Saturday, February 11, 2012

Bamboo and Blood

It is hard to imagine, if you think about it, that life in North Korea is really as bleak as we hear.  Come on, this is the developed world!  Between those two screaming economies of China and South Korea!  Korea, for chrissakes, that place is on fire culturally, economically, educationally, you name it.  Surely there is some seepage over the border, it can't be THAT bad. 


This is a famous image, a satellite view of the two Koreas, at night.  The big dark patch is North Korea.  You can find the picture all over the internets; this copy is from thestranger.com.


Then you read an Inspector O novel by James Church who purports to have been an American intelligence agent who has operated in North Korea, and you think, huh, maybe it really is as bad as all that.  Especially in this, the third of the series, following A Corpse in the Koryo and Hidden MoonBamboo and Blood is set in the dead of winter, and the prevailing themes are cold - there is not much fuel to heat anything - and hunger - there is not much food to feed the starving populace.  People disappear in this story, but not in a nefarious way, rather, they just quietly give up and wander away into the countryside to die.  You have to read Church slowly, or you might miss the quiet despair that lies under the carefully shrouded plot.  He's  good writer, and his prose aims to convey this sense of uneasy ignorance that must permeate North Korean society.
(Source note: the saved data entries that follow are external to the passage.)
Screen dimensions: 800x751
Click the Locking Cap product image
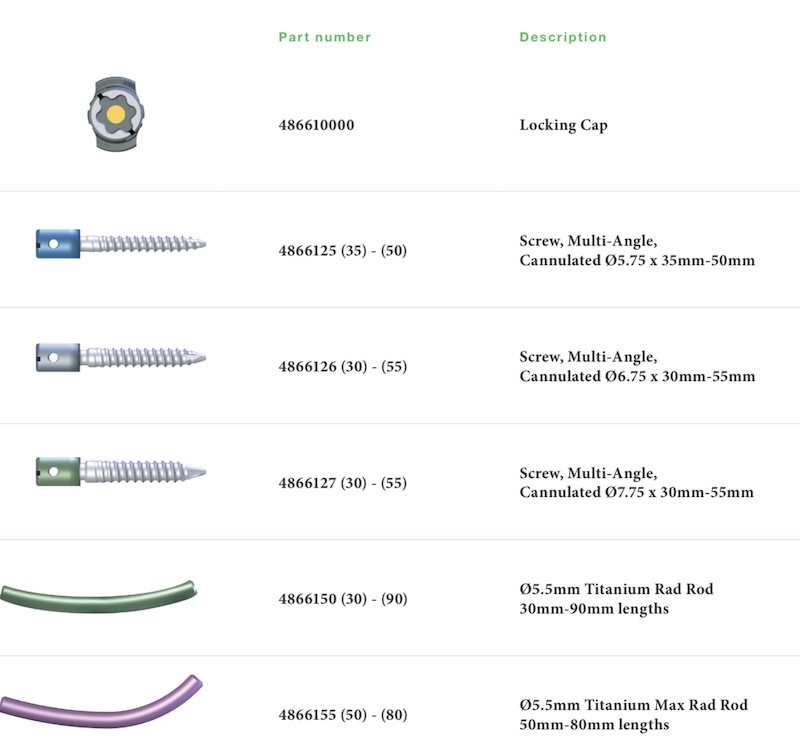pos(116,114)
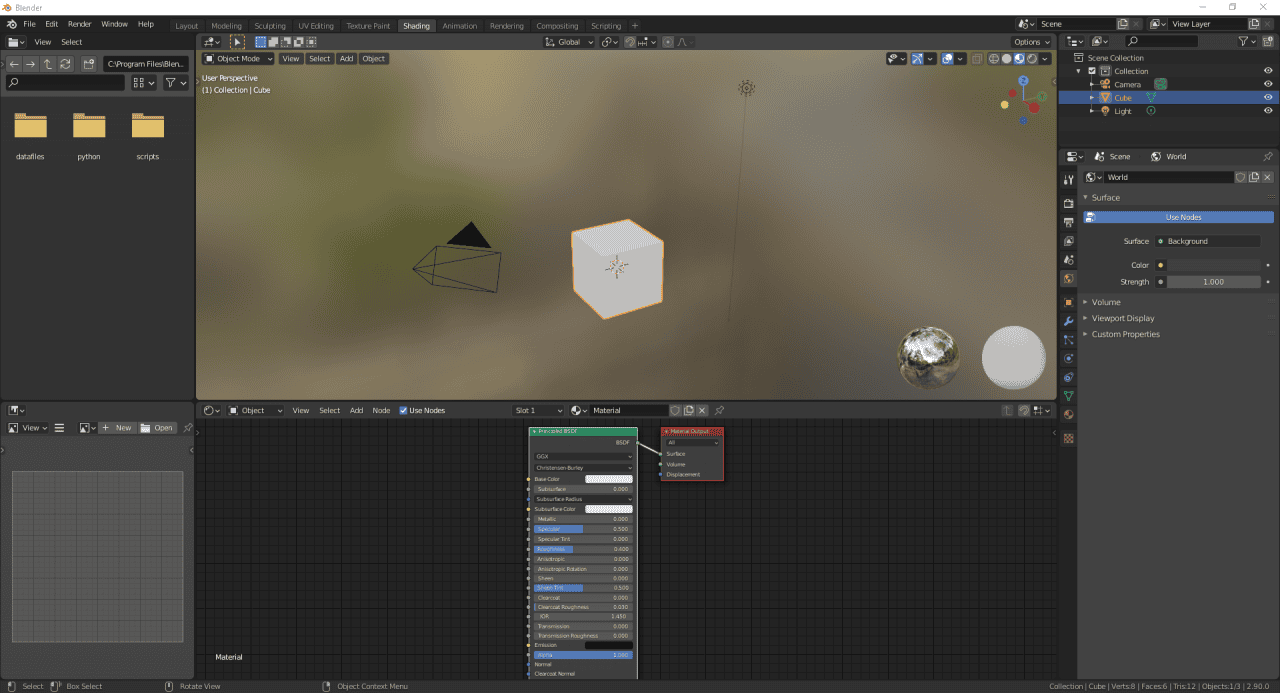
Task: Expand the Cube entry in the outliner
Action: (1091, 97)
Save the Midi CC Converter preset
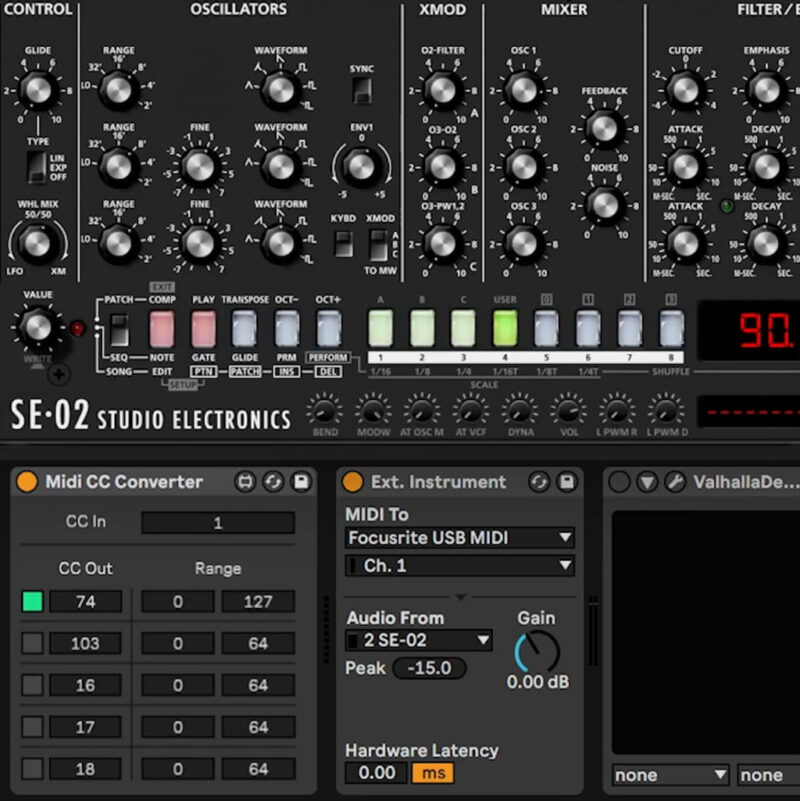Viewport: 800px width, 801px height. pos(301,482)
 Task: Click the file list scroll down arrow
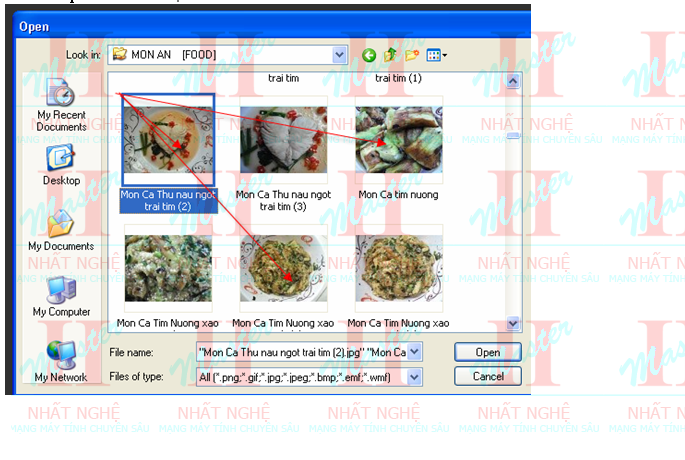(x=514, y=323)
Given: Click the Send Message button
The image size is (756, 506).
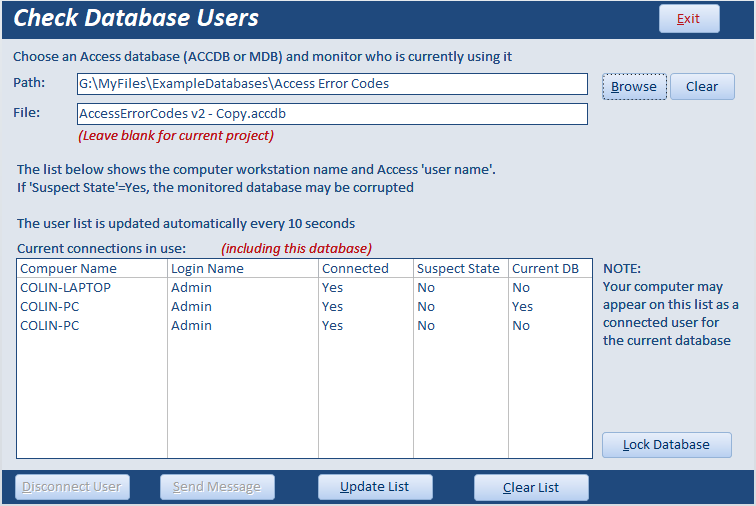Looking at the screenshot, I should (217, 487).
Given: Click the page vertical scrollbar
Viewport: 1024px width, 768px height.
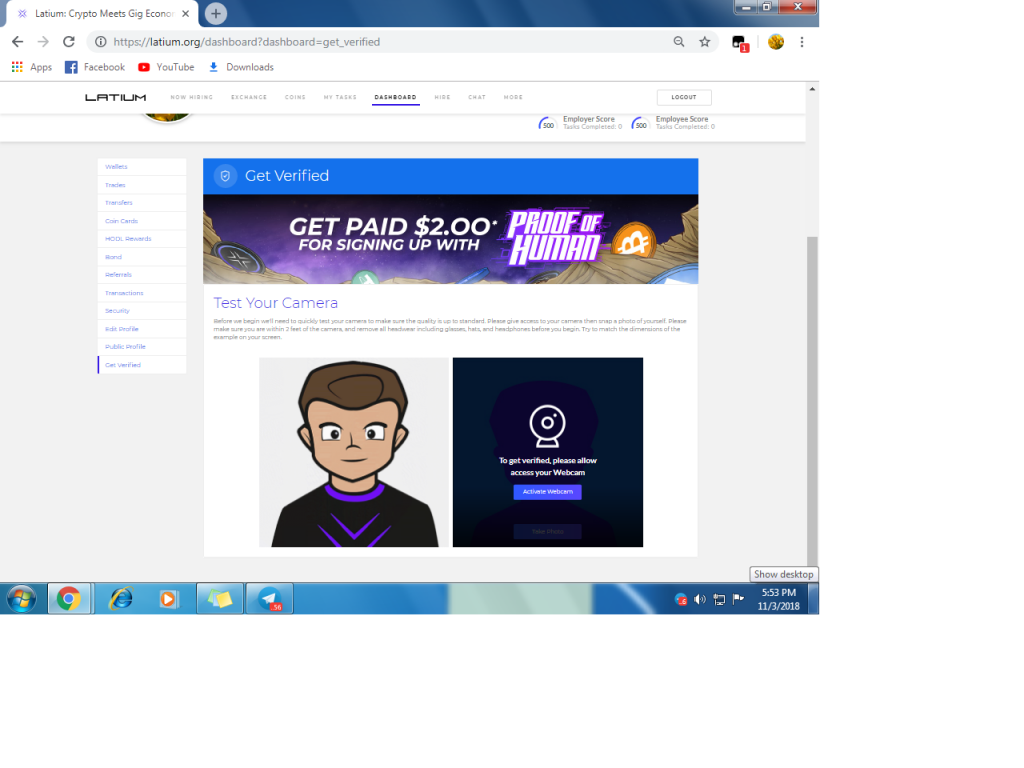Looking at the screenshot, I should click(x=812, y=400).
Because really, what the hell is going on?  Only O knows, apparently.  Often in these stories, one is dropped into the middle of a conversation, or place, and have no idea how one got there or what is going on.  I guess that is how life is in the shadowy security world of North Korea.  One minute O is being threatened by some thug from Central in his Pyongyang office, the next he is sitting on the shores of Lake Geneva, having an ominous chat with the head of Swiss counterintelligence (whom we don't actually know is the head of Swiss counterintelligence, we find that out several pages later when he pops up again.)  The plot also has a mysterious foreign visitor who may or may not be important, and a dead woman (there has to be someone dead), and bits of meaningful information are offered in conversation but without words.  Here is an example of how it works in an O novel:
"'I don't want to be assigned there.  I want to know what's going on.'
'Of course, you do.  Every crummy sector cop in the capital needs to know what is happening in an isolated, out-of-bounds county on the east coast.'  She snorted, which was never her best noise.  'Don't ask me.  It's military, and they keep us out.  That's all I know, and if I knew anything else, you'd be the last person in the world I would tell.'  She was lying, very openly, which was the only way she could tell me what I wanted to know.  Amazing!  As angry as she seemed to be after all of these years, she was willing to help."

How does O know she is lying?  How do we?  I don't know, I just have to take his word for it.  There is a lot left unsaid in an O novel. 

After a while this inscrutableness (?) gets kind of exhausting.  Don't ask me to tell you what happened in the earlier books in the series, since I really can't remember - maybe I am not supposed to!  No one ever seems to know what is going on in these novels, at least, that's what they want you to think, unless they are a high up from another Ministry or the Party or Central, in which case they know about something that they think is really important.   And it may or it may not be important to our "plot" but it will certainly have something to do with our reluctant police officer, O.  Still, Church offers a refreshing, if not particularly reassuring change of pace from my usual European-based crime fare.

I should note that I am reading Bamboo and Blood at the same time that I am reading Graham Greene's Travels With My Aunt.   It is a pretty bizarre juxtaposition, and I have a lot to say about the latter but that's for another time.